Aspects of the refined Gribov–Zwanziger action in linear covariant gauges

Abstract

We prove the renormalizability to all orders of a refined Gribov–Zwanziger type action in linear covariant gauges in four-dimensional Euclidean space. In this model, the Gribov copies are taken into account by requiring that the Faddeev–Popov operator is positive definite with respect to the transverse component of the gauge field, a procedure which turns out to be analogous to the restriction to the Gribov region in the Landau gauge. The model studied here can be regarded as the first approximation of a more general nonperturbative BRST invariant formulation of the refined Gribov–Zwanziger action in linear covariant gauges obtained recently in Carpi et al. (2015, 0000).

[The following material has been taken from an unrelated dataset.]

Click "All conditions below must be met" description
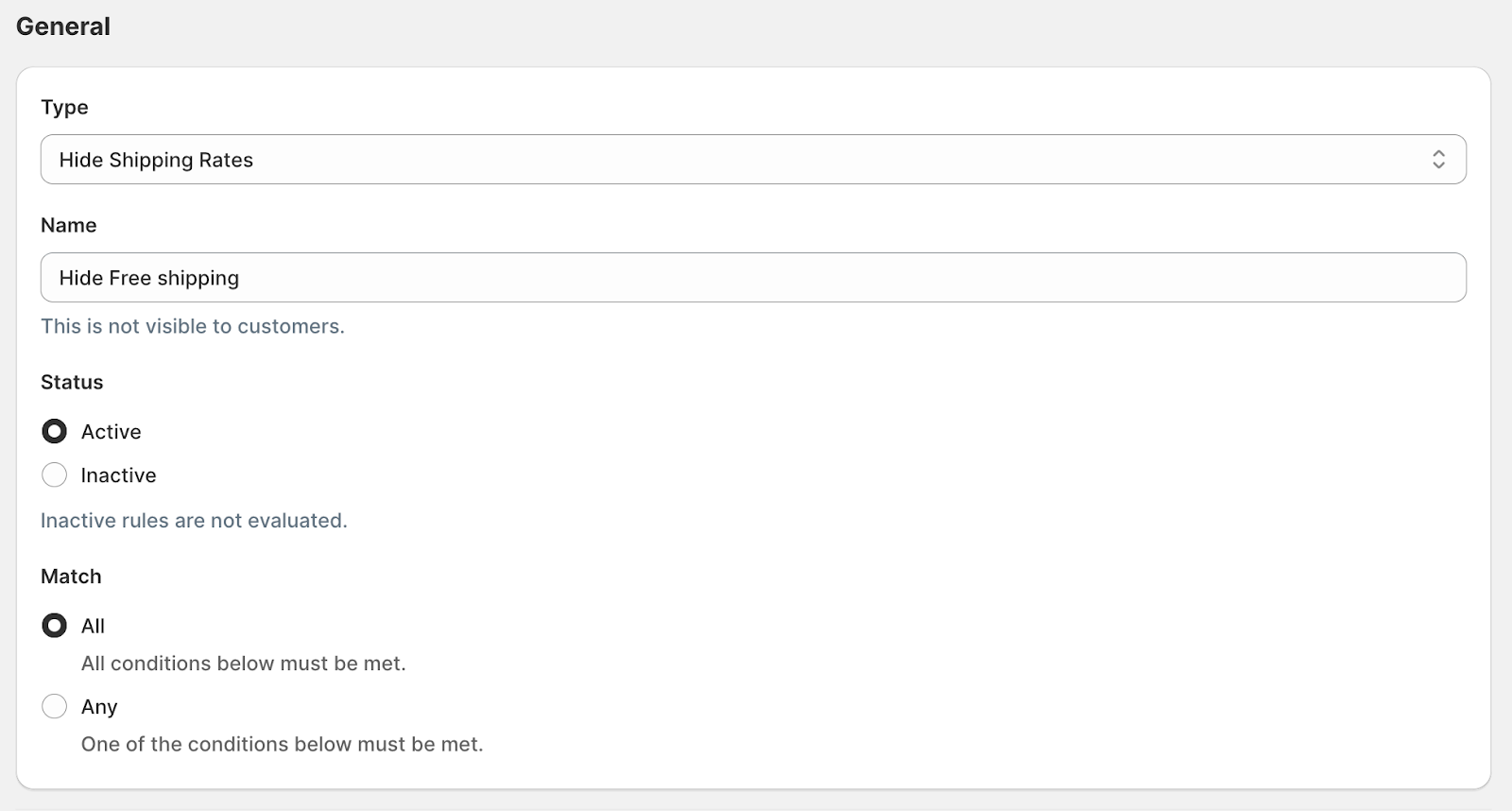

A key ingredient of the set up worked out in Carpi et al. (2015, 0000) is the introduction of a gauge invariant field configuration Aμ which can be expressed as an infinite non-local series in the starting gauge field Aμ. In the present case, we consider the approximation in which only the first term of the series representing Aμ is considered, corresponding to a pure transverse gauge field. The all order renormalizability of the resulting action gives thus a strong evidence of the renormalizability of the aforementioned more general nonperturbative BRST invariant formulation of the Gribov horizon in linear covariant gauges.